Penggalan kalimat pertama menunjukkan penekanan TNI akan jauh lebih kuat dari kapasitas saat ini vis- a-vis negara ASEAN. Sedangkan penggalan kedua mengingatkan memori tentang era kejayaan TNI AL di era 60-an. Saat itu TNI AL menjelma sebagai paling terkuat di bumi bagian selatan. Dengan begitu kuatnya armada laut yang sebagian besar produksi Uni Sovyet, Indonesia mampu mengusir Belanda yang ingin melanggengkan kekuasaan di Bumi Cendrawasih. Seolah Prabowo memiliki asa mengembalikan era kejayaan tersebut.
Apa yang disampaikan Prabowo mengandung tensi lebih dibanding menteri pertahanan sebelumnya, yakni semangat sekaligus optimisme untuk menghadirkan postur TNI, khususnya TNI AL, yang jauh lebih berotot. Pesan menggairahkan seperti ini telah lama ditunggu masyarakat, terutama korps TNI AL, yang menginginkan kekuatan armada perang Indonesia di laut disegani di dunia.
Dalam momen yang sama, Prabowo telah membeber target yang akan dicapai dalam waktu 2 tahun ke depan, yakni Indonesia bakal memiliki 50 kapal perang siap tempur. Saat itu belum jelas apakah hal dimaksud merujuk pada pembekalan terhadap kapal yang sudah ada hingga siap tempur, atau pembelian baru. Namun dia memastikan anggaran yang disebut terbesar sepanjang sejarah perjalanan Indonesia itu sudah disetujui Presiden Joko Widodo.
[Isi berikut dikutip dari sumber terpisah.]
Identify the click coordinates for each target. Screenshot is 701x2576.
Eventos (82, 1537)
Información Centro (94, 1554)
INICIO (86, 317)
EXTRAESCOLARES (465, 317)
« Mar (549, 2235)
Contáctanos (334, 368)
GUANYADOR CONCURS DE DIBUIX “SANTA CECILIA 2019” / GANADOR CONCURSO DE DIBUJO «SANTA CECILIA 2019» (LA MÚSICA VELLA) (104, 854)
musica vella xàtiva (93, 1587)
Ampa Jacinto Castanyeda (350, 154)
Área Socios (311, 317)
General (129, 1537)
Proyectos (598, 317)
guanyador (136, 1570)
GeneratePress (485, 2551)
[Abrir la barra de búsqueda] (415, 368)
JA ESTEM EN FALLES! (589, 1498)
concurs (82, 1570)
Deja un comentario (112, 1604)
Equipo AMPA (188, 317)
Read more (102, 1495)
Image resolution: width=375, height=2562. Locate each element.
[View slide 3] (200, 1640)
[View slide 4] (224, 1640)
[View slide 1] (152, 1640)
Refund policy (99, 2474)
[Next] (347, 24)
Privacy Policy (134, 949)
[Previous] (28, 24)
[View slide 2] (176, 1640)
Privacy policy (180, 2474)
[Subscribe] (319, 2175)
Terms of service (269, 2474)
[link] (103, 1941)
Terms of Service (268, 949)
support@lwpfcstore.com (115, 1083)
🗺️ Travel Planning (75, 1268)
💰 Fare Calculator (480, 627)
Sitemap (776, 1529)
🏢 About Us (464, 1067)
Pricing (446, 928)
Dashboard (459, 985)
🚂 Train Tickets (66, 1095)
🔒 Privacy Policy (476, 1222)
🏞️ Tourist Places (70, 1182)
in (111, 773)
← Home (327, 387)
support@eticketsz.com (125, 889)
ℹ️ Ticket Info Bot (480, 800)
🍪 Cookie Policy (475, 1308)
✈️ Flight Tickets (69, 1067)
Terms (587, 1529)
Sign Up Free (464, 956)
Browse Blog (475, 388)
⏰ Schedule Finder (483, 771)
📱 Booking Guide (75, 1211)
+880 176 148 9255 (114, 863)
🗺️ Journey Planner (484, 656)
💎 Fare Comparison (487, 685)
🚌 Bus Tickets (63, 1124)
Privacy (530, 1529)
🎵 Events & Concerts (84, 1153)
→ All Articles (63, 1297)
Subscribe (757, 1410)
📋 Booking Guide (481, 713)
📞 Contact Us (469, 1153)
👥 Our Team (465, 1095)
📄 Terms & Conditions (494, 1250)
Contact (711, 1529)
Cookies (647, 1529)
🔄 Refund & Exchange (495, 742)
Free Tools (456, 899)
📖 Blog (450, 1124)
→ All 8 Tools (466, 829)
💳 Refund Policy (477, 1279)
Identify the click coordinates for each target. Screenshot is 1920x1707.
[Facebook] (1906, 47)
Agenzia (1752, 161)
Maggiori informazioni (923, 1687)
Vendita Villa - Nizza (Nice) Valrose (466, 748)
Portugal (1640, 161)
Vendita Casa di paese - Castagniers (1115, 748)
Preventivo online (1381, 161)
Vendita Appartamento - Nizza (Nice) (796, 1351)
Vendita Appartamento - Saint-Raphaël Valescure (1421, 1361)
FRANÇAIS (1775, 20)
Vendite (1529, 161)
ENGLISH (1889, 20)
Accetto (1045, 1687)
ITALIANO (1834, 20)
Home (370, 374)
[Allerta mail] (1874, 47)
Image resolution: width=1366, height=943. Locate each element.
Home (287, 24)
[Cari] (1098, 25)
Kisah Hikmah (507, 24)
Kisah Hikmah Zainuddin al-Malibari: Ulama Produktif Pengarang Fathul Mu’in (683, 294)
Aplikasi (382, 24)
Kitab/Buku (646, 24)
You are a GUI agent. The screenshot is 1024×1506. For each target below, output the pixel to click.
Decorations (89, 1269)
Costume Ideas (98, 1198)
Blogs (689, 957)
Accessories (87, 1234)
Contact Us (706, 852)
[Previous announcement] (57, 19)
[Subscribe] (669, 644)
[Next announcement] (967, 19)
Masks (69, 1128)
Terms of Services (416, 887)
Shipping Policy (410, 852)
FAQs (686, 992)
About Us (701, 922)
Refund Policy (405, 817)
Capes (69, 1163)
Berdasar data, termasuk yang digunakan Global Fire Power dalam memberikan penilaian pada 2022, secara kuantitas kapal perang yang dimiliki TNI saat ini terbilang banyak. Secara keseluruhan jumlahnya mencapai 296 unit, terdiri dari dari kapal fregat 7 unit, kapal korvet (24), kapal selam (4), kapal patroli (181), mine warfare (11).
Tetapi apabila diukur secara kualitas yang melibatkan sejumlah variabel seperti kecanggihan sistem rudal, sistem manajemen tempur, sistem pertahanan udara, dan lainnya, tentu akan menimbulkan tanda tanya karena faktanya mayoritas kapal perang yang dimiliki TNI AL berusia tua. Bahkan, TNI sudah meminta sebanyak 22 kapal perangnya dipensiunkan karena uzur.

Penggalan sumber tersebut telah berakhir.